§ Textabschnitt
---------------

Eine Doppelspitze führt die deutschen Basketballer gegen die favorisierte französische Auswahl ins Viertelfinale: Neben Dennis Schröder glänzt Daniel Theis als bester Werfer.

Von Matthias Schmid, Istanbul/München

Anfang Juni saß Dennis Schröder in der Bamberger Arena und langweilte sich. Desinteressiert tippte er in sein Mobiltelefon, es sah so aus, als ob der Basketballprofi der Atlanta Hawks auf der Tribüne das Spielende herbeisehnte. Unten lief gerade das erste Playoff-Spiel zwischen Meister Brose Bamberg und Bonn in der Bundesliga. Wer wollte, konnte das Bild des tippenden Schröder gegen ihn verwenden, er konnte es so auslegen, dass der 23-Jährige dem deutschen Basketball entrückt ist, sich nicht mehr für die Basis interessiert. Doch seit Samstagnachmittag ist diese Interpretation endgültig aus der Luft gegriffen. Ein hoch motivierter Dennis Schröder führte die deutschen Basketballer bei der Europameisterschaft in Istanbul ins Viertelfinale, wo Titelverteidiger Spanien der Gegner ist. Zehn lange Jahre mussten sie auf solch einen Glücksmoment warten, nachdem Dirk Nowitzki den deutschen Basketball auf ein neues Niveau gehoben hatte, WM-Bronze (2002) und EM-Silber (2005) zeugen von dieser glänzenden Ära, der EM-Titel 1993 war noch ein wundersamer Ausrutscher gewesen.

Der 84:81-Sieg gegen den favorisierten EM-Dritten Frankreich dokumentierte deshalb auch eine Zeitenwende im deutschen Basketball. Es hat lange gedauert, bis sich die heutige Generation vom Überspieler Dirk Nowitzki emanzipieren konnte. "Eine tolle Sache", schwärmte Ingo Weiss hinterher, der Präsident des Deutschen Basketball-Bundes (DBB). "Nach der Generation Nowitzki brauchten wir ein bisschen Pause, haben es gut aufgebaut. Wenn man das Viertelfinale erreicht, kann man sagen: alles richtig gemacht."

Doch Schröder ist dabei, anders als der NBA-Champion der Dallas Mavericks, nicht der Alleinunterhalter inmitten staunender Mitspieler, er hat jede Menge hochbegabte Helfer um sich - mehr als Nowitzki je hatte. Das dokumentierte auch der Sieg gegen Frankreich, bei dem nicht Schröder, sondern Daniel Theis mit 22 Punkten am meisten Zähler sammelte, und auch Spieler wie Kapitän Robin Benzing (12 Punkte), Lucca Staiger (10) die Partie entscheidend prägten.

---------------

§ Auszug aus Material
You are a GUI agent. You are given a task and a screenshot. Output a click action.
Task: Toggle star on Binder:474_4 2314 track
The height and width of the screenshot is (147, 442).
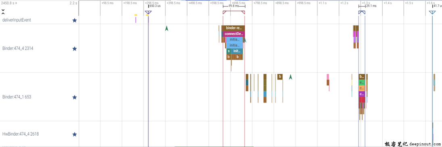[x=75, y=48]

---------------

§ Aufgabe und Anforderungen
Gib bitte aus dem Basketballartikel den Abschnitt zwischen „Doch Schröder ist“ und „die Partie entscheidend prägten.“, beide Stellen eingeschlossen, wortgetreu aus.

§ Ergebnis der Aufgabe
Doch Schröder ist dabei, anders als der NBA-Champion der Dallas Mavericks, nicht der Alleinunterhalter inmitten staunender Mitspieler, er hat jede Menge hochbegabte Helfer um sich - mehr als Nowitzki je hatte. Das dokumentierte auch der Sieg gegen Frankreich, bei dem nicht Schröder, sondern Daniel Theis mit 22 Punkten am meisten Zähler sammelte, und auch Spieler wie Kapitän Robin Benzing (12 Punkte), Lucca Staiger (10) die Partie entscheidend prägten.